Il Sud è niente

Creato il 19 dicembre 2013 da Domenico11
“Se di una cosa non ne parli, non esiste”. Non sempre è così, ci sono assenze ingombranti e silenzi assordanti. D’altronde, per il Poeta “assenza” è “più acuta presenza”: lo sa bene Fabio Mollo, regista reggino all’esordio con Il Sud è niente, romanzo di formazione dell’introversa Grazia, interpretata dalla bravissima Miriam Karlkvist alla sua prima apparizione sul grande schermo.
L’assenza è quella di Pietro (Giorgio Musumeci), che nella versione familiare e ufficiale muore in Germania, dove si trasferisce per lavoro quando la sorella ha 12 anni. Grazia, che “incontra” il fratello sotto l’acqua del mare dello Stretto, si convince che Pietro è vivo. Di sicuro, sente che il padre – Cristiano, pescivendolo rassegnato cui presta il volto Vinicio Marchioni, noto al grande pubblico come “il freddo” della serie televisiva “Romanzo criminale” – non le ha raccontato la verità. “Con la verità ti puoi pulire il culo”, a Reggio Calabria. Perché la verità spesso non la puoi raccontare. Neanche se ti hanno ammazzato un figlio. Neanche se ti prendono la casa e ti costringono a chiudere l’attività commerciale, facendo ricorso ai noti ed efficaci metodi del sabotaggio sistematico. Neanche se ti “suggeriscono” di andare via, scappare lontano, al Nord.

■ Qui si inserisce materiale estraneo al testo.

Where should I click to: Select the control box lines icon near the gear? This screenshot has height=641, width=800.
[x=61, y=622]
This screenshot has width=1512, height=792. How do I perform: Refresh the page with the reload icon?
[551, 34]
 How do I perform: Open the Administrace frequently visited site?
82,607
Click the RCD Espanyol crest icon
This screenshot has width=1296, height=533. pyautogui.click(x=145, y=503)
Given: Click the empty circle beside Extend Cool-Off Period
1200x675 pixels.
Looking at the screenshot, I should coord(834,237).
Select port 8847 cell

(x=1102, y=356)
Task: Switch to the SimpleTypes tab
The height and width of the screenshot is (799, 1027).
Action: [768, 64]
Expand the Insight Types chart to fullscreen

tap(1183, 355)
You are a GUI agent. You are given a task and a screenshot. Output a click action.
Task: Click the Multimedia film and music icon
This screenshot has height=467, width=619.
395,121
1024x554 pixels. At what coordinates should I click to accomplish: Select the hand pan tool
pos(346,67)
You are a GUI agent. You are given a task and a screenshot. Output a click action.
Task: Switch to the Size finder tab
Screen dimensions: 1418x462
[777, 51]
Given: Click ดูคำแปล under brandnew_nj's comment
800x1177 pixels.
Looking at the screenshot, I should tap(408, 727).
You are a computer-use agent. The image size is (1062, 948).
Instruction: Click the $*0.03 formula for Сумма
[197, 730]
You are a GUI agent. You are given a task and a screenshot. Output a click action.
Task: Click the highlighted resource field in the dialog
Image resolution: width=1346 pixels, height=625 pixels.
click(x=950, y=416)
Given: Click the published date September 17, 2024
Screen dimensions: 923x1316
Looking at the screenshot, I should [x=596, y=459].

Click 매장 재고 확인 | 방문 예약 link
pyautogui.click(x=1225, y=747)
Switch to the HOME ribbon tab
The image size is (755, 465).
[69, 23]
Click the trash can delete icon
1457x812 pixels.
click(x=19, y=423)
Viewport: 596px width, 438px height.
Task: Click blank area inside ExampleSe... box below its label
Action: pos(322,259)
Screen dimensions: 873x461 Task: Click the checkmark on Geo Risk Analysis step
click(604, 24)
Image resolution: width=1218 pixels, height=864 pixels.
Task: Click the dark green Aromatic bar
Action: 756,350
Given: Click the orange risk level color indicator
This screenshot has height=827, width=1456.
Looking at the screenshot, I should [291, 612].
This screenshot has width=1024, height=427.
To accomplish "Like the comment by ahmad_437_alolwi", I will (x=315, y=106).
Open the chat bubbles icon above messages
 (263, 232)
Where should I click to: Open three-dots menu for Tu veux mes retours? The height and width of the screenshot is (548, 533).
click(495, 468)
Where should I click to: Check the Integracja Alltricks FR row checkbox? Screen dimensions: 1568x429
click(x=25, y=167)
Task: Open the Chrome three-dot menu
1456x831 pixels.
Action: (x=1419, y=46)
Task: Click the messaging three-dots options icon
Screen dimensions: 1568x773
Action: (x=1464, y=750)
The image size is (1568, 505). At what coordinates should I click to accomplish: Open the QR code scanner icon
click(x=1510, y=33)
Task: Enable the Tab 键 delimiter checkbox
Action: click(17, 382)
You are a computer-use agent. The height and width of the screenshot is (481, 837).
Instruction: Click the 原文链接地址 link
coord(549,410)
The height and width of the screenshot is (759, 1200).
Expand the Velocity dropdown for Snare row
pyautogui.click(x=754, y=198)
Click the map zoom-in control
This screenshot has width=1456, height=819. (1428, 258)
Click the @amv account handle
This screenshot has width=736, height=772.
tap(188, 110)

Grazia attraversa la città in rabbiosa e ricercata solitudine, appena violata dal mormorio di dialoghi smozzicati, essenziali come il cast stesso del film: oltre a Grazia e Cristiano, Carmelo (Andrea Bellisario), figlio di giostrai che nell’incontro/scontro con Grazia offre una via d’uscita all’incomprensione; la nonna (Alessandra Costanzo), che racchiude nell’espressione hiatu meu l’essenza millenaria delle famiglie del Sud; Bianca (Valentina Lodovini), presenza per la verità quasi impalpabile, sulla quale forse si poteva osare di più.
Un silenzio carico di sguardi, pause, gesti, pronto a esplodere nella ribellione di Grazia, che indica la via stretta e accidentata del riscatto nello squarcio del velo di una incomunicabilità che è anche generazionale. Se speranza c’è (e il finale uno spiraglio esilissimo lo offre), ha volto di donna e urla capaci di spezzare le catene dell’omertà.
Scena più bella: il ballo sfrenato e liberatorio di Carmelo e Grazia nella pista dell’autoscontro.